An Ontology of Segregation

From Segregation Wiki
Revision as of 18:15, 12 October 2024 by Nettoworks (talk | contribs)

Network representation of the segregation ontology: the inner ring contains the 32 types, the outer ring contains the 804 identified segregation forms (SFs). Colors represent the types. The lines connect each type with all the SFs that they are associated with. The colored dots in the SF ring show the types associated with each SF. Two randomly selected SFs and their corresponding types are highlighted. Navigate the zoomable high-resolution figure for more detail, or explore the interactive ontology, which is currently under development.

Hundreds of forms of segregation across a diverse scientific literature encompassing 169 disciplinary fields have been have identified and mapped (see Netto et al., 2024), revealing the extraordinary connectivity between these forms. Given the complexity of this mosaic, how can we make it more comprehensible and valuable to the multidisciplinary community of researchers studying segregation and its many dimensions? Our approach has been identifying segregation forms and their relationships across over a century of literature. This search for a systemic understanding of segregation in its multiple manifestations is akin to an ontology.  The term “ontology” originates from philosophy, where it refers to the study of existence. For example, Aristotle’s ontology defines primitive categories like substance and quality, used to account for existing entities. In the early 1980s, Artificial Intelligence (AI) researchers adopted the term in computer and information science to describe both a theory of a modeled world and a component of knowledge systems. An ontology defines a set of representational primitives, such as classes (or sets), attributes (or properties), and relationships, to model a domain of knowledge. This includes information about their meaning and the constraints on their logical application, similar to relational models for representing individuals, their attributes, and their relationships.
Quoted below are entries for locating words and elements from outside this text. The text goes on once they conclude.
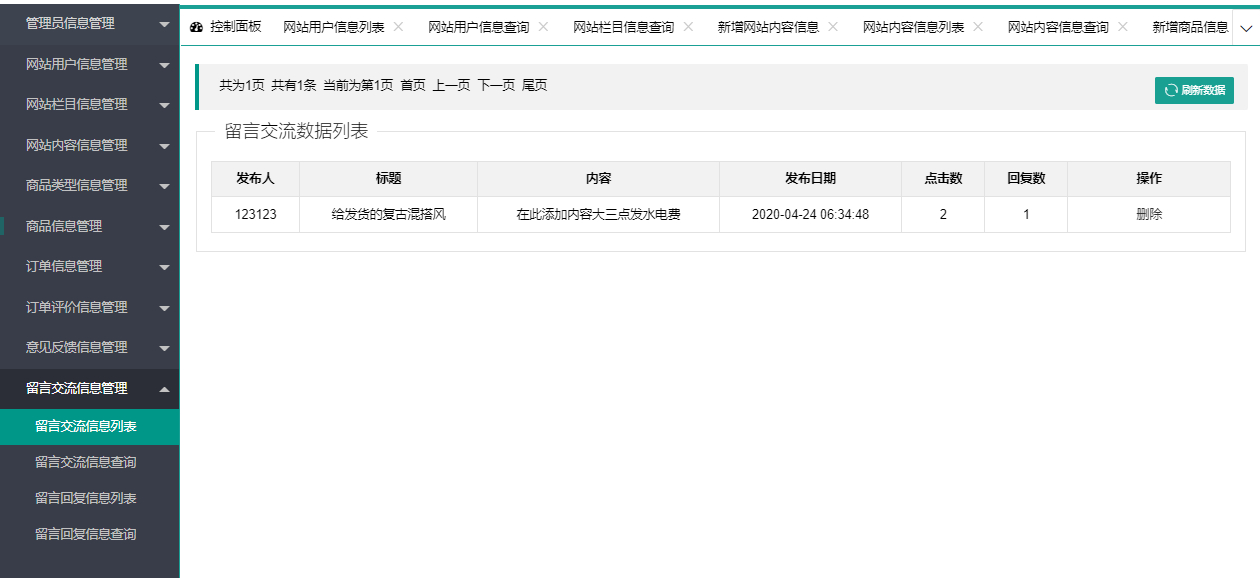Click the 刷新数据 button
Screen dimensions: 1260x578
point(1195,89)
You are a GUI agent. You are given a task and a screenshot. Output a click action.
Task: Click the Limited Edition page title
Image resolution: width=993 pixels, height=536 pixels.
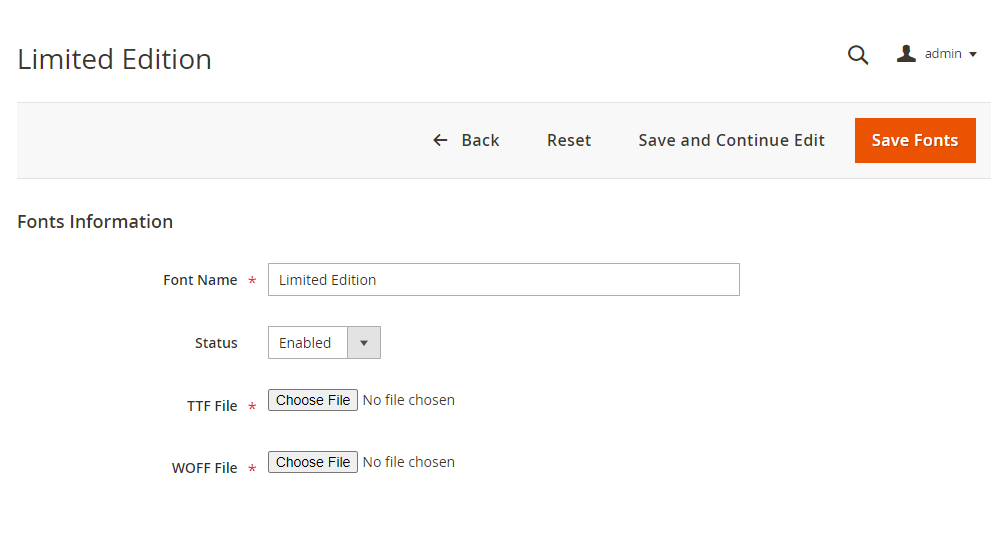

We propose an inductive approach to ontology creation. Additionally, we define the nature of the relationships and typological positions that various forms of segregation occupy within this conceptual space, based on the following definitions:

  • Segregation form refers to a specific act, practice, or process of separating or restricting interaction between individuals or social groups based on distinguishing characteristics, such as race, income, religion, or other social attributes. These forms are manifested through observable social, spatial, material, or economic patterns. Segregation forms are context-dependent, reflecting how segregation forces manifest within a particular environment, time, or population, shaping and being shaped by the surrounding societal, cultural, and economic conditions.
  • Segregation type is a broader conceptual category that encompasses multiple related forms of segregation. Types represent a generalization of shared underlying structures, processes or properties that may manifest through distinct but related forms. For example, residential segregation might be considered a type that encompasses various forms, such as income-based or ethnic-based residential segregation. The defining feature of a type is its ability to group specific forms based on common socio-economic, spatial, or institutional mechanisms, allowing for general patterns of segregation to be identified across various contexts.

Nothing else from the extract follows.